Understanding Theories of Criminal Victimization
Robert F. Meier and Terance D. Miethe
Abstract
Current theories of victimization have generated a sizable body of empirical research, mostly within the last two decades. The two most widely known perspectives, lifestyle-exposure and routine activities theories, have been the object of much current thinking and empirical testing, but their maturation has been hampered by many of the same problems impeding theories of criminality. These include inadequate attention to variation by type of crime, compartmentalized thinking, poor links between theory and data, inadequate measures of key concepts, and failure to specify clearly functional relationships between sets of variables. Many of these problems can be addressed by closer examination of the interrelationships among victims, offenders, and criminal situations. Victimization theories should be incorporated into comprehensive integrated theories of crime.
Victimization theories are now a common feature of criminological work, but it has not always been so. In spite of their obvious appeal, perspectives on victim behavior have only recently gained sufficient scholarly respectability to join forces with the mainstay of the criminological arsenal, theories of offender behavior. Work that has incorporated victim perspectives, such as Wolfgang’s (1958) research on homicide and especially Amir’s (1971) related work on rape, encountered political difficulty because it appeared that the victim bore some responsibility for the crime. This was an idea that smacked of “blaming the victim,” a cornerstone of liberal crime control ideology and something to be avoided at all scholarly cost, even truth. But the impediments to a defensible notion of victim involvement in crime were more long-standing than this, and even relatively unenlightened criminologists must surely have known that no picture of predatory crime can ever be complete without information about the victim of these offenses. Only in the last two decades have victimization theories generated empirical, as well as anecdotal, support, most notably in the form of lifestyle-exposure (Hindelang, Gottfredson, and Garofalo 1978) and routine activities theories (Cohen and Felson 1979). This long road to respectability is hard to explain, but the high (or low) points can at least be identified.
In this essay, we argue that the current popularity of and support for victimization surveys is well deserved but that investigators must also consider the major limitations of the theoretical and empirical work that has been done on victimization. Although it is beyond the scope of this essay to provide a complete critique of victimization studies, we do note that much previous research has suffered from a number of problems, including the use of inadequate measures of key concepts, few statistical controls, and the absence of multilevel models and contextual effects that could provide alternative explanations for the results of victimization research. We also note that, while some versions of victimization theories suggest that victims and offenders are tied together in a broader social ecology of crime, these theories do not provide testable propositions about the conditions of offending and victimization to permit adequate predictions of crime. In spite of these problems, we are encouraged about the current status of victimization surveys.

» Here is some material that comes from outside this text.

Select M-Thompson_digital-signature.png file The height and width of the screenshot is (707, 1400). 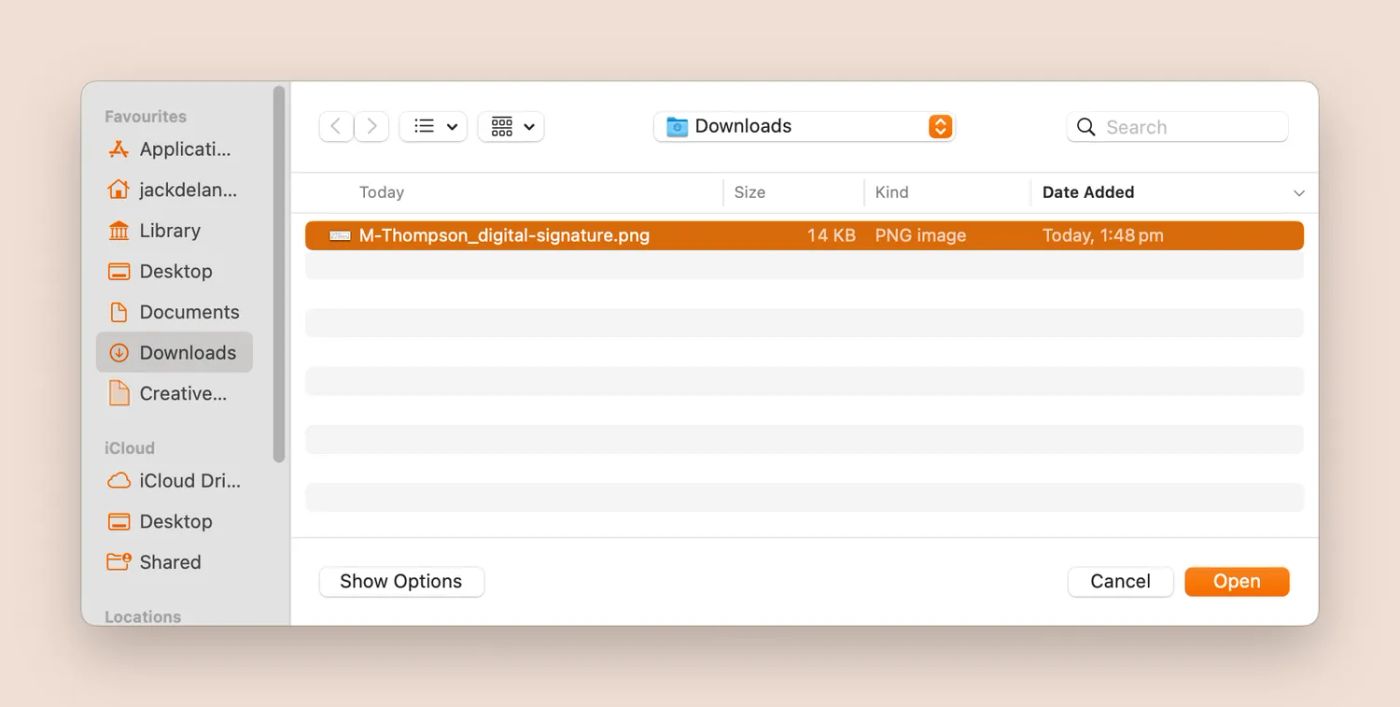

We begin our analysis by examining the historical context of victimization theories in Section I. We also identify major sources of information concerning these theories, predominantly victimization surveys. Section II identifies major current theories of victimization with particular attention to lifestyle theories and routine activities theories. Alternative models of victimization are identified in Section III, and major concepts used in victimization theories are examined in Section IV with an eye toward improving conceptual clarity. Section V discusses what we consider to be major problems with victimization theories. The context of crime plays an important role in modeling victimization, and its effects are discussed in Section VI. We discuss the prospects of integrating theories of victimization with theories of criminality in Section VII. Conclusions are offered in Section VIII.

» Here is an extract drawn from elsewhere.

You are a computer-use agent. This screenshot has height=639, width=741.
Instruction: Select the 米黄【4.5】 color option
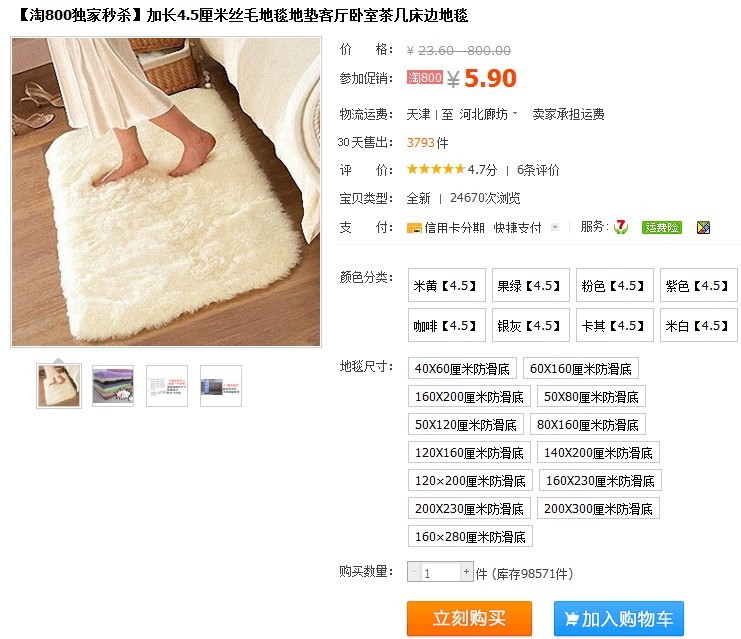coord(447,285)
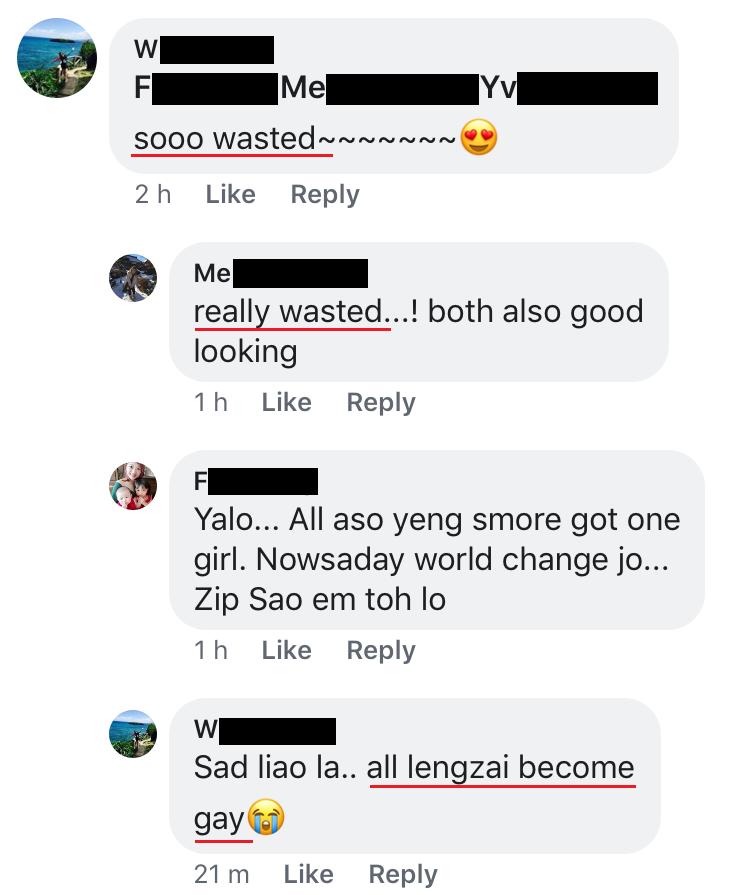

I. Historical Foundations for Current Victimization Theories
The use of such expressions as “the victim-offender problem” (Mac-Donald 1939), “the duet frame of crime” (Von Hentig 1948), “the penal couple” (Ellenberger 1955), and, more generally, “the victim-offender relationship” (Von Hentig 1940; Schafer 1968; Schultz 1968) clearly indicates the significance of crime victims to the understanding of crime. Garofalo (1914) was one of the first to note that a victim may provoke another into attack, whereas Mendelsohn (1956) developed a victim typology that distinguishes victims who are more culpable than their offenders from those who are considered totally guiltless. Von Hentig (1948) described general classes of crime victims (e.g., the young, females, the old, the mentally defective, the depressed, the acquisitive, the lonesome and heartbroken) and some of the characteristics associated with these personal attributes that increase their vulnerability to crime.

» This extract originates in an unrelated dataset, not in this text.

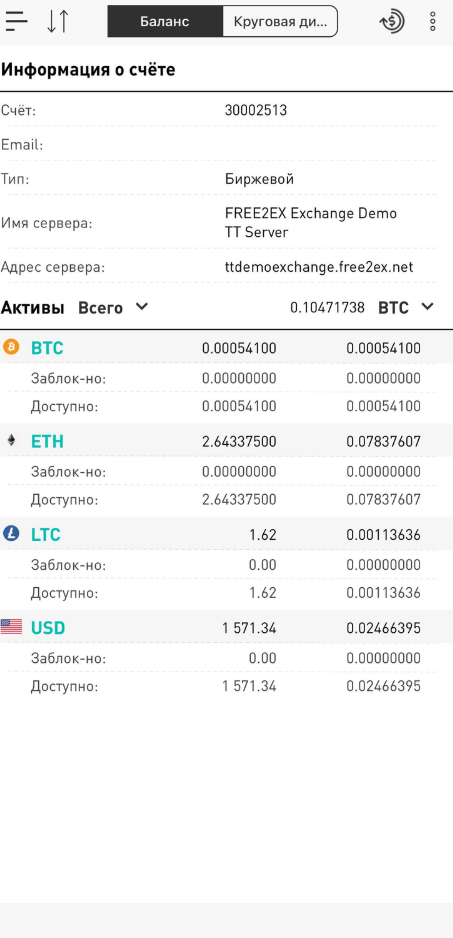Open the dollar history refresh icon

(x=393, y=22)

Such a list of phrases is not a history, and it would be incorrect to claim that modern victim theories are merely the latest variants in a long lineage of earlier victim theories. These early writers did not propose theories, and even some of the concepts they used were primitive. Furthermore, it is speculative at best to attempt to sketch a victim theory ancestry since there seem to be few connections among these early works. Although it is difficult to trace the origins of any particular theoretical perspective, two fairly recent research traditions appear to be the antecedents to current theories of victimization. These include research on victim precipitation and the development of victimization surveys.
A. Victim Precipitation
The first systematic study of victim involvement in crime was conducted in the late 1950s by Marvin Wolfgang. The term he introduced, “victim precipitation,” became a popular descriptor for all direct-contact predatory crime (e.g., murder, assault, forcible rape, robbery). When applied to homicide, victim precipitation is restricted to those cases in which “the victim is the first in the homicide drama to resort to physical force against the subsequent slayer” (Wolfgang 1958, p. 252; see also Wolfgang 1957). A similar definition is used in the case of aggravated assault except that insinuating language or gestures might also be considered provoking actions (Curtis 1974; Miethe 1985). Victim-precipitated robbery involves cases in which the victim has acted without reasonable self-protection in the handling of money, jewelry, or other valuables (Normandeau 1968; Curtis 1974), whereas this concept in forcible rape applies to “an episode ending in forced sexual intercourse in which the victim first agreed to sexual relations, or clearly invited them verbally or through gestures, but then retracted before the act” (Amir 1967; Curtis 1974). Under each of these definitions, there is an explicit time ordering of events in which victims initiate some type of action that results in their subsequent victimization.
Previous studies using police reports suggest some level of victim involvement in a large proportion of violent crimes. The extent of victim precipitation, however, varies widely by type of offense. Estimates of victim precipitation range from 22 to 38 percent for homicide, 14 percent for aggravated assault, between 4 and 19 percent for rape cases, and about 11 percent of armed robberies are characterized by carelessness on the part of the victim (see, for review, Curtis 1974). These figures are best considered low estimates of the rate of victim involvement because of the fairly restrictive definition of victim precipitation for some crimes (i.e., murder, assault) and the large number of cases with incomplete information. The national survey of aggravated assaults reported by Curtis (1974), for example, had insufficient data for determining the presence of victim precipitation in 51 percent of the cases. Nonetheless, the importance of the notion of victim precipitation is clearly revealed in many cases of homicide where who becomes labeled the victim and who the offender (Wolfgang 1957) is a matter of chance or circumstance.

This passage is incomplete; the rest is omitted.